- Records shown
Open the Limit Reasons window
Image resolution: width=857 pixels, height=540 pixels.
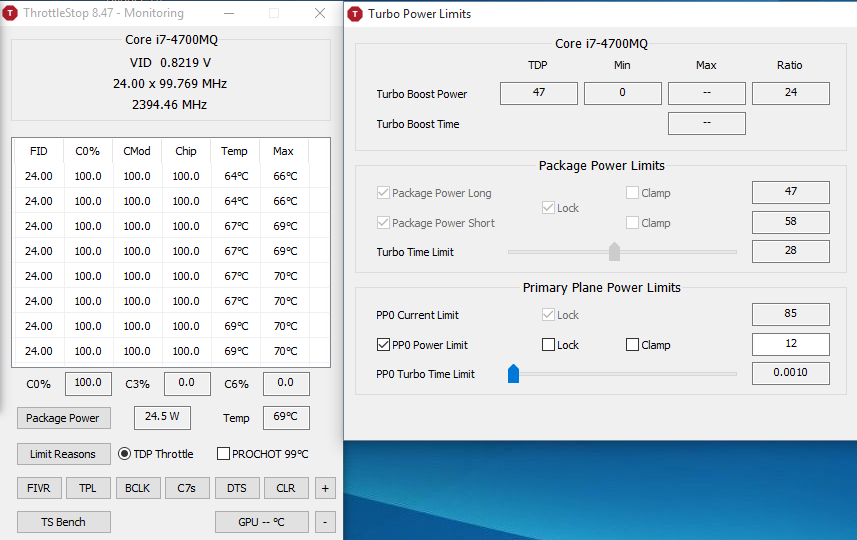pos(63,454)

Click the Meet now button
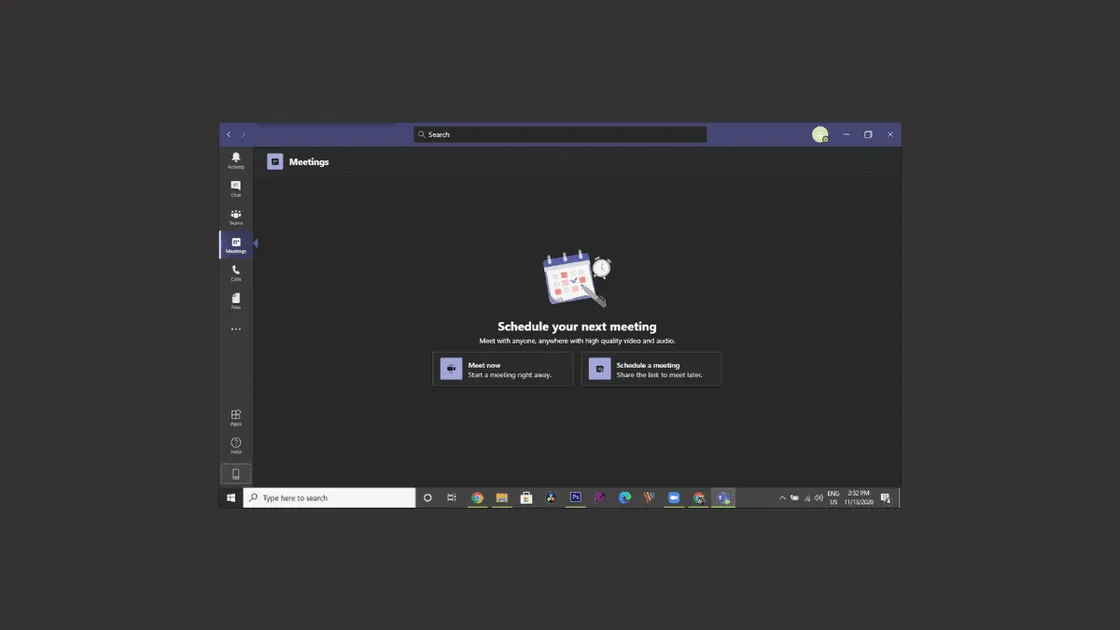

==

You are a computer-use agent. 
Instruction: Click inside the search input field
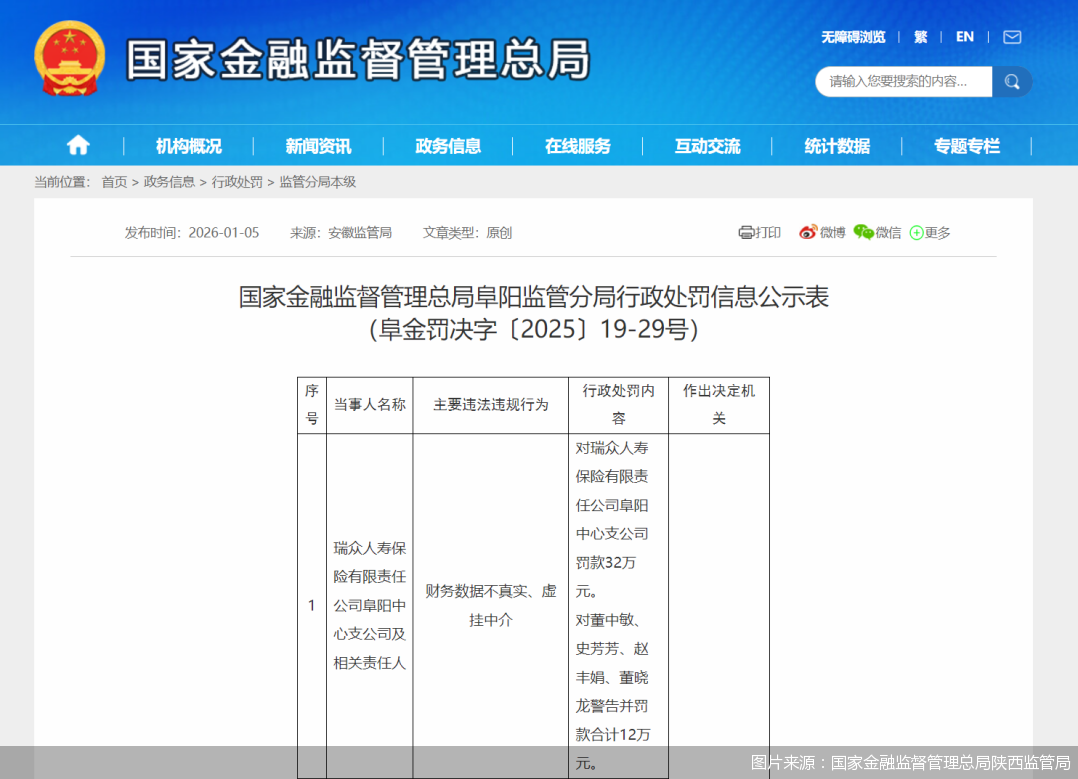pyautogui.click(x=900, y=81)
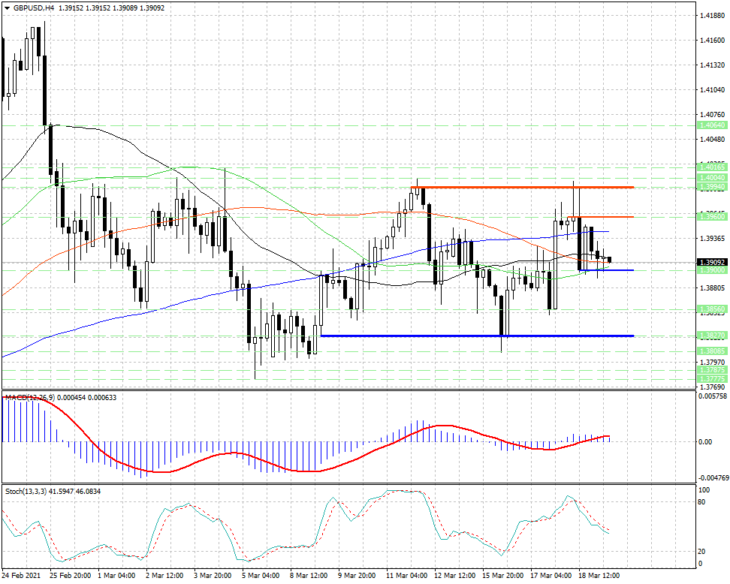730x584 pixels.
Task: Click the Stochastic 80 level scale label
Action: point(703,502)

- Action item
Nothing but the lines from the one with "Open the Limit Reasons window" to the one with "Click the Meet now button" above, both included, should be transcribed, exactly and without pictures.

- Answer to the exercise
Open the Limit Reasons window
Image resolution: width=857 pixels, height=540 pixels.
pos(63,454)

Click the Meet now button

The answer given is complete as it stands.